«Perché bussa così come un pazzo?» chiese un uomo gigantesco dandogli appena un'occhiata. Da una specie di lucernario una luce opaca, già consumata nella parte alta della nave, scendeva nella misera cabina nella quale erano stipati, come in un magazzino, un letto, un armadio, una poltrona e l'uomo. «Mi sono perso», disse Karl, «durante il viaggio non me n'ero accorto, ma è una nave terribilmente grande.»

«Sì, in questo ha ragione», disse l'uomo con un certo orgoglio, continuando a trafficare attorno alla serratura di una valigetta che premeva con ambedue le mani, cercando di udire lo scatto della serratura. «Ma venga dentro!», proseguì l'uomo, «non vorrà mica restare là fuori!»

«Non disturbo?», chiese Karl. «E perché dovrebbe disturbare?»

«Lei è tedesco?», cercò ancora di assicurarsi Karl, che aveva udito dei molti pericoli che minacciavano i nuovi arrivati in America, specie da parte degli irlandesi. «Tedesco, tedesco», disse l'uomo. Karl però esitava ancora. Allora l'uomo afferrò all'improvviso la maniglia e chiudendo di colpo la porta spinse Karl dentro la cabina. «Non sopporto che mi si guardi dal corridoio», disse l'uomo che si era rimesso a trafficare attorno alla valigia, «Tutti quelli che passano guardano dentro, non ci resisto!»

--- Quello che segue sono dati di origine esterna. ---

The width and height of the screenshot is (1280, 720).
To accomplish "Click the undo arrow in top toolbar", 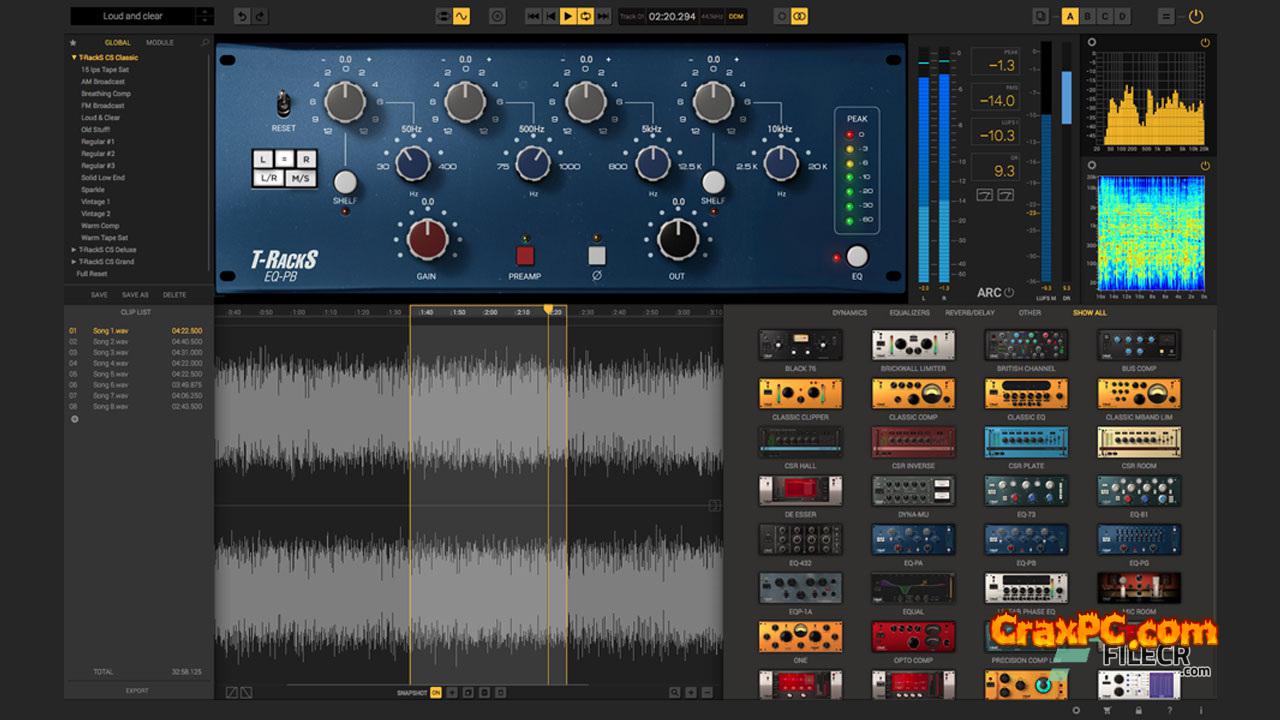I will click(241, 16).
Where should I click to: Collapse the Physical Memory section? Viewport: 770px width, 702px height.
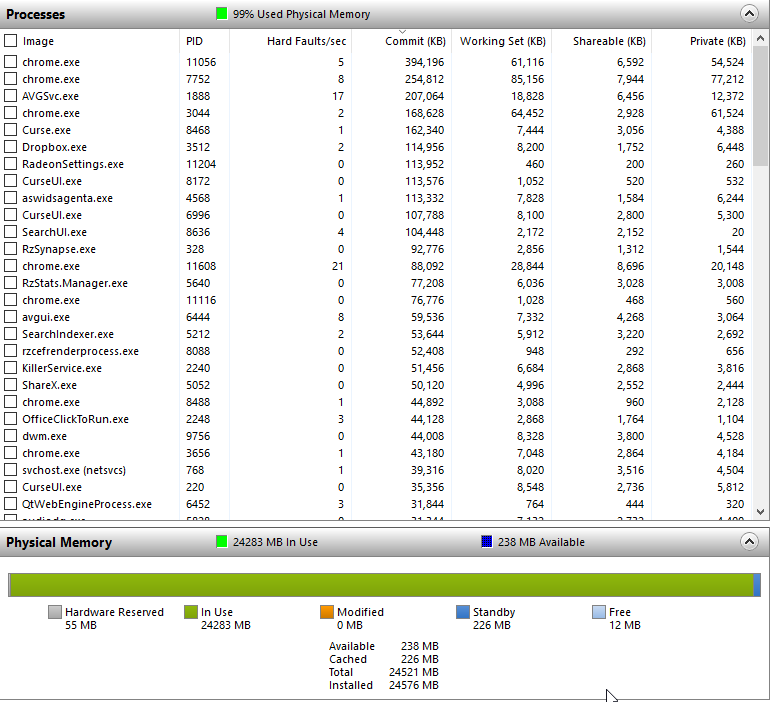749,542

«Ma il corridoio è vuoto», disse Karl pressato scomodamente contro il letto. «Già, adesso», disse l'uomo. «Ma è ben di adesso che stiamo parlando», pensò Karl, «è difficile discorrere con quest'uomo.»

«Si metta sul letto, così avrà più spazio», disse l'uomo. Karl vi si arrampicò sopra alla meglio, ridendo di cuore nel vano tentativo che aveva fatto di montarci sopra d'un balzo. Ma non appena fu sul letto, esclamò: «Santo cielo, mi sono completamente dimenticato della valigia!». «Dov'è?»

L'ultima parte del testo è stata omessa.